**WORK INSTRUCTIONS:** Copy every line from the records below that carries the word "computer".

____ MATERIAL SUPPLIED

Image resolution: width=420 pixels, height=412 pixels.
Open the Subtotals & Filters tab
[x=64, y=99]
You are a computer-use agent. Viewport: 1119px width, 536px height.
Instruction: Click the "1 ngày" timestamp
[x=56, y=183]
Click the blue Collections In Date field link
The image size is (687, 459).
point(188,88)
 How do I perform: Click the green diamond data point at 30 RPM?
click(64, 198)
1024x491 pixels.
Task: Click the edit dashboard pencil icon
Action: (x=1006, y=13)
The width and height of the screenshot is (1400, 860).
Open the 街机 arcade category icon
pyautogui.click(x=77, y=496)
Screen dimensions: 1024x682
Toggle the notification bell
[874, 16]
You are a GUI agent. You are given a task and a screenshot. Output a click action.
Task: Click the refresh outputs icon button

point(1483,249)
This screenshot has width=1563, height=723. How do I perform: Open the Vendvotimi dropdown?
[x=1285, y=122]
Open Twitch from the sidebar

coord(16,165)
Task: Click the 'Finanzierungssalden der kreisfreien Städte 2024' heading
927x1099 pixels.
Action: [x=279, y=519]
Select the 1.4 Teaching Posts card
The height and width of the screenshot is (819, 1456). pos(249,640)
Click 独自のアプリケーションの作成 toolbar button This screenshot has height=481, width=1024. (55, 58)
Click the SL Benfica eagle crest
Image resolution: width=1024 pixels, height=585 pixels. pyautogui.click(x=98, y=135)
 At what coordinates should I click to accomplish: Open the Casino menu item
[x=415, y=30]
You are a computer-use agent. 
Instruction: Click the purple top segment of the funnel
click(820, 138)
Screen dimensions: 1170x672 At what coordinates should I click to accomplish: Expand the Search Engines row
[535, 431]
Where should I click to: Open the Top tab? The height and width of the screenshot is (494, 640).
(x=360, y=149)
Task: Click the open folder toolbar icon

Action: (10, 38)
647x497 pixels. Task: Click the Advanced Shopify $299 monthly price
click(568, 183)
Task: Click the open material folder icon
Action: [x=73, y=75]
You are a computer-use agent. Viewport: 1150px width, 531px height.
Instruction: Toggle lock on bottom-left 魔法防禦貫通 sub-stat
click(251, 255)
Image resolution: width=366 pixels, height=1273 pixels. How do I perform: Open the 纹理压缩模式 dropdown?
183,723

________

**OUTPUT OF THE EXERCISE:**
You are a computer-use agent. Viewport: 1119px width, 536px height.
You are a computer-use agent. 
You are a computer-use agent. Viewport: 1150px width, 531px height.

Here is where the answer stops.